The genome of the Thermococcus gammatolerans strain EJ3 has been sequenced. It contains one main circular chromosome of 2,045,438 nucleotides which code for 2,157 proteins(2,3). There are not commonly and extra-chromosomal elements (3). The radioresistant nature of this species has made the study of its genome and proteome an up and coming area of study in order to determine the mechanism of its resistance (4).

Cell structure, metabolism & life cycle

Cells of Thermococcus gammatolerans form regular cocci with polar flagella allowing for motility (1). Cell diameter ranges from 0.6 to 1.4 µm and are found both singly and in pairs. The strictly anaerobic heterotroph requires elemental sulfur and cystine to grow properly and were reduced to hydrogen sulfide (1). It differs from other species in the genus Thermococcus in its 51.3 % G+C content, sensitivity to rifampicin, salinity preference of 20 g/L, optimal pH of 6.0, and its in ability to metabolize starch and maltose (1). Thermococcus gammatolerans grows preferentially on substrates with proteolysis products like yeast extract, peptone and tryptone, while unable to grow on Casamino acids, acetate, succinate, proionate, pyruvate, gelatin, glucose, maltose or starch (1). While sulfur or cystine are necessary for growth, thiosulfate, sulfate and sulfite cannot be used as termianl electron acceptors (1). Cell division occurs by constriction (1).

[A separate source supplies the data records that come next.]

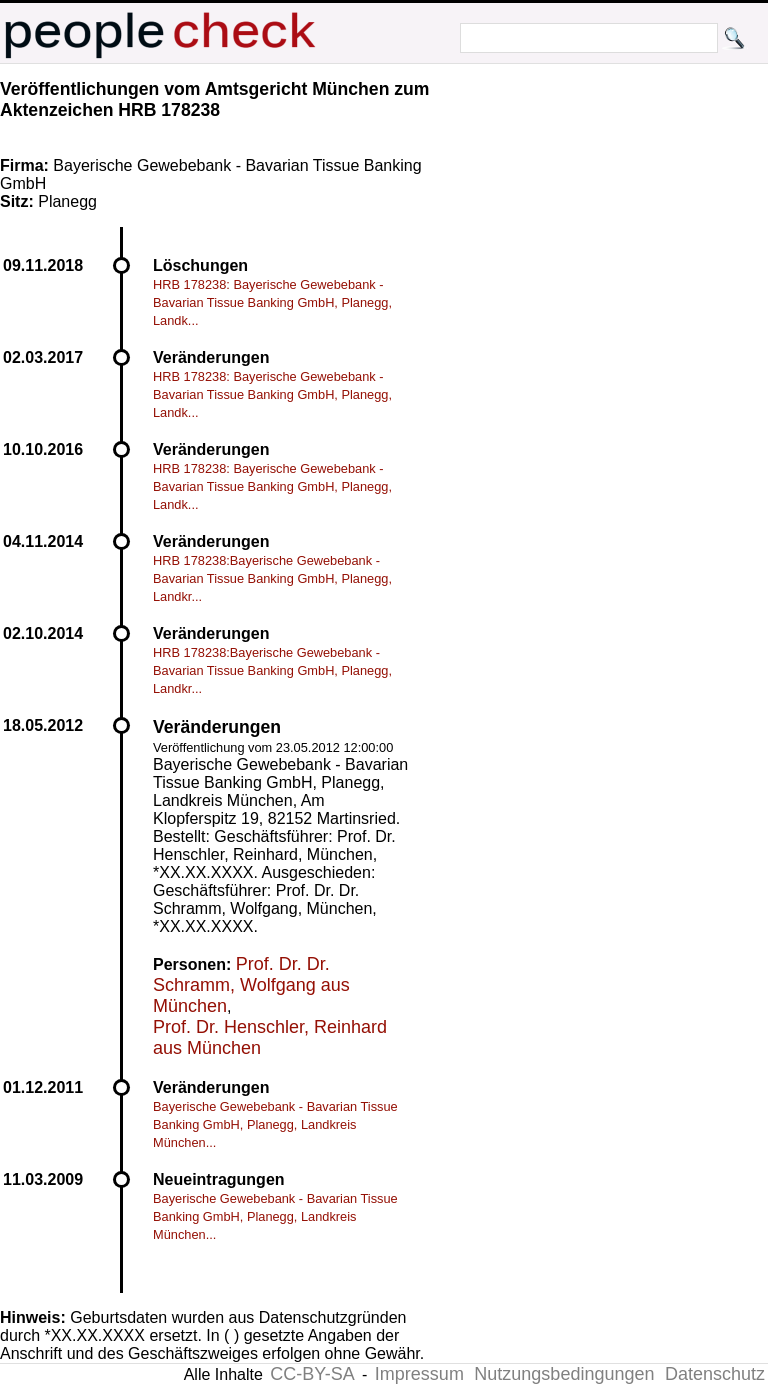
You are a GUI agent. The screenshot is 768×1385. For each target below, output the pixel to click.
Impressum (419, 1374)
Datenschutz (715, 1374)
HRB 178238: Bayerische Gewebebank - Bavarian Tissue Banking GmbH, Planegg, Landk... (272, 302)
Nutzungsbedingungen (564, 1374)
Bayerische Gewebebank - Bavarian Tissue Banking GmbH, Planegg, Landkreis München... (275, 1124)
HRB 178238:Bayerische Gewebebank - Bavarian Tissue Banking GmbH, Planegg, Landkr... (272, 578)
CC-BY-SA (312, 1374)
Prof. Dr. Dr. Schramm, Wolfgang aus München (251, 985)
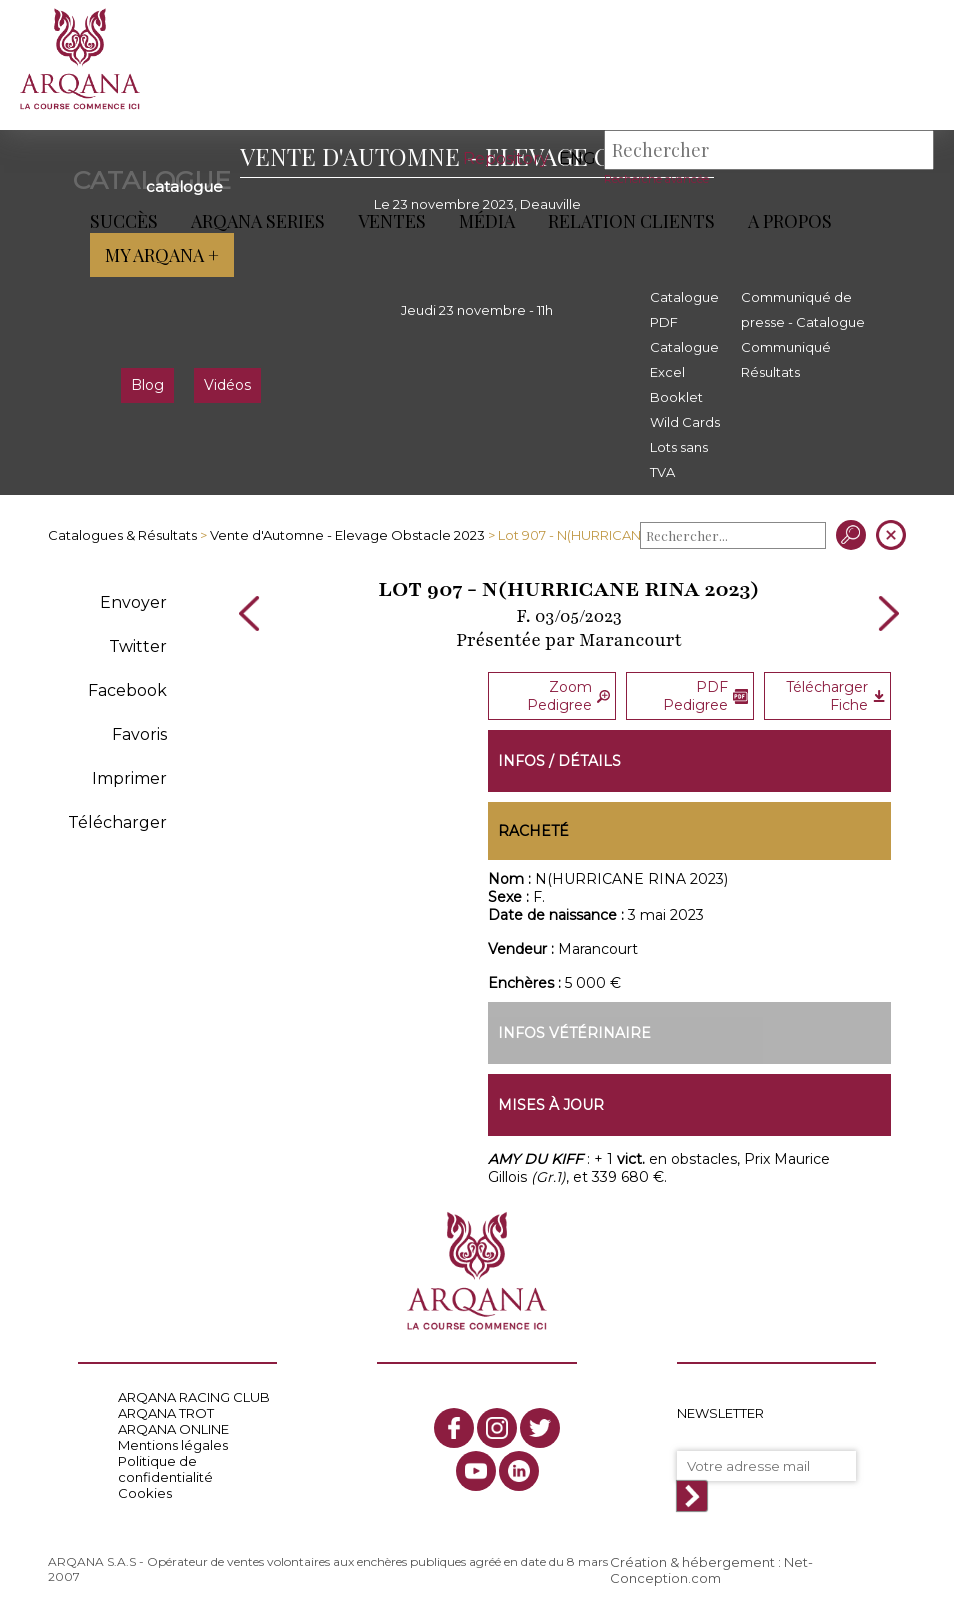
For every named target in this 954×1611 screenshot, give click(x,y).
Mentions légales (173, 1445)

Found almost exclusively in hydrothermal vents, this anaerobic species can exist only in the extreme ranges of temperature, pressure and pH of the deep sea chimney community (4). Thermococcus gammatolerans grows heterotrophically, reducing elemental sulfur or cystine to hydrogen sulfide. Chemosynthetic bacteria, like Thermococcus gammatolerans, form the basis of the hydrothermal vent biological community as opposed to most ecological communities which depend on the energy from sunlight to provide chemical energy for other organisms (3).

Interesting feature

The most interesting feature of Thermococcus gammatolerans is their incredible resistance to gamma radiation, the level of which could kill a human 6,000 times over (1). A human can be killed from exposure to 5 Gy, while Thermococcus gammatolerans can withstand 30,000 Gy (1). The mechanism of this resistance is not fully understood as of yet, but it appears to be the result of proteins yet to be characterized rather than a large number of known DNA repair enzymes (4). A number of reactive oxygen species (ROS) coping mechanisms are present in Thermococcus gammatolerans to manage the large amounts of ROS produced by gamma rays, but the massive amount of DNA repair has not been attributed to a specific mechanism yet (4).

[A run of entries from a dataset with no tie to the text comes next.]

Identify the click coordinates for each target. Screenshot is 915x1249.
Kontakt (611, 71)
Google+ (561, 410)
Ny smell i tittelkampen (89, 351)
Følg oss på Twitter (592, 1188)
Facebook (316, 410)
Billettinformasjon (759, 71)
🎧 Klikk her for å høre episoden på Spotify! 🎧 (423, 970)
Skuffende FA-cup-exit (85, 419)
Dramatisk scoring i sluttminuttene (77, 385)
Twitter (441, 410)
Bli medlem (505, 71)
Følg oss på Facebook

(1) [ Jolivet, E., L'Haridon, S., Corre, E., Forte, P., and Prieur, D. "Thermococcus gammatolerans sp. nov., a hyperthermophillic archaeon from a deep-sea hydrothermal vent that resists ionizing radiation". International Journal of Systematic and Evolutionary Microbiology. 2003. Volume 53. p. 847-851.

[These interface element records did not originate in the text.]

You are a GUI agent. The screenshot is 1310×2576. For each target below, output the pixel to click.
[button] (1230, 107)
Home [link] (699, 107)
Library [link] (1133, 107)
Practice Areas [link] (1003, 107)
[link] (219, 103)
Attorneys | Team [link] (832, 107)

(2) NCBI Taxonomic page for Thermococcus gammatolerans

(3) Tunnicliffe, Verena (1991). "The Biology of Hydrothermal Vents: Ecology and Evolution". Oceanography and Marine Biology an Annual Review 29: 319–408

(4) [ Zivanovic, Y. et al. "Genome analysis and genome-wide prtoeomics ofThermococcus gammatolerans, the most radioresistant organism known among the Archaea". Genome Biology. 2009. Volume 10. published online.